Russian Constituent Assembly - Public Reaction To Closure

Public Reaction To Closure

Shortly after the closure of the Constituent Assembly, a Right SR deputy from the Volga region argued: "o defend the Constituent Assembly, to defend us, its members - that is the duty of the people." Yet Ronald W. Clark notes that the closure of the Constituent Assembly provoked "comparatively little reaction, even in political circles." Orlando Figes argued: "There was no mass reaction to the closure of the Constituent Assembly. ... The SR intelligentsia had always been mistaken in their belief that the peasants shared their veneration for the Constituent Assembly. ... o the mass of the peasants ... it was only a distant thing in the city, dominated by the 'chiefs' of the various parties, which they did not understand, and was quite unlike their own political organizations."

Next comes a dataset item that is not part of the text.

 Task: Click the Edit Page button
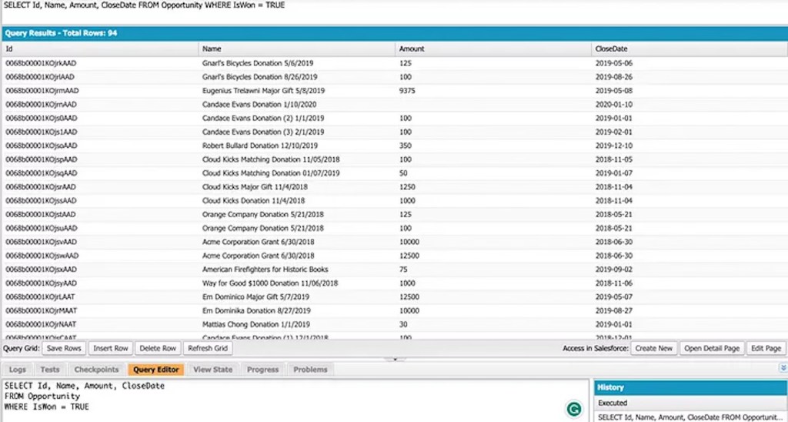click(x=766, y=348)
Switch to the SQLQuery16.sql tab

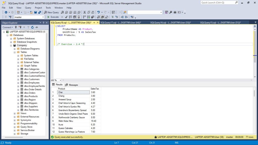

Figes argues that the Right SRs' allegiance to the Provisional Government had isolated them from the mass of peasants: "Their adopted sense of responsibility for the state (and no doubt a little pride in their new ministerial status) led the Right SRs to reject their old terrorist ways of revolutionary struggle and depend exclusively on parliamentary methods."

Indeed, scholars have argued that the Constituent Assembly had not properly represented the will of the peasantry. The ballots for the Assembly had not differentiated between the Right SRs, who opposed the Bolshevik government, and the Left SRs, who were coalition partners with the Bolsheviks. Thus many peasant votes intended for the Left SRs elected Right SR deputies. In his study of the Constituent Assembly election, O. H. Radkey argues:

The election, therefore, does not measure the strength of this element . The lists were drawn up long before the schism occurred; they were top-heavy with older party workers whose radicalism had abated by 1917. The people voted indiscriminately for the S-R label ... The leftward current was doubtless stronger everywhere on November 12 than when the lists had been drawn up

Radkey thus argued:

Of ... fateful significance was the fact that while the democratic parties heaped opprobrium upon him for this act of despotism, their following showed little inclination to defend an institution which the Russian people had ceased to regard as necessary to the fulfilment of its cherished desires. For the Constituent Assembly, even before it had come into existence, had been caught in a back-eddy of the swiftly flowing stream of revolutionary developments and no longer commanded the interest and allegiance of the general population which alone could have secured it against a violent death.